People are funny about doctors. For all the money we spend on healthcare in the United States and in Hawaii, most people really do not like scheduling an appointment to see a doctor. Of course, this can cause problems. You may have a condition or have contracted some illness, and you may not even realize it. Moreover, you do not want to have a missed opportunity for a diagnosis turn into a misdiagnosis.
You may feel tired, achy or simply older. You may put off visiting a doctor and scheduling a test because it may be vaguely embarrassing or uncomfortable. No one wakes up and thinks to him or herself, “Great, today is my Colonoscopy!” But that does not mean you should avoid having one. Nonetheless, life sometimes intrudes, and with busy schedules, it is easy to tell yourself you will get to it next month.
One woman fell into that category. She was 40, and so entering the age range of when mammograms are recommended for cancer screening for women. But she was busy, with kids in school, events and a hectic career. But she was lucky.

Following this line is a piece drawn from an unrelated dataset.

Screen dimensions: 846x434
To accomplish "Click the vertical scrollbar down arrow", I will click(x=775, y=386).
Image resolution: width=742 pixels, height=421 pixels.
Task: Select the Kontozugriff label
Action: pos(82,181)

She happened to work on a television program and they were planning a program for breast cancer awareness in October. They suggested she have a mammogram live on the air, to encourage other busy women to make an appointment and have it done.
Good thing for her. She was shocked to find she had breast cancer and announced she would be having a double mastectomy this week.
Before the test, her co-host told her that if one life were saved by her having the on-air mammogram, it would be “all worth it.” Little did she know that life she saved was her own.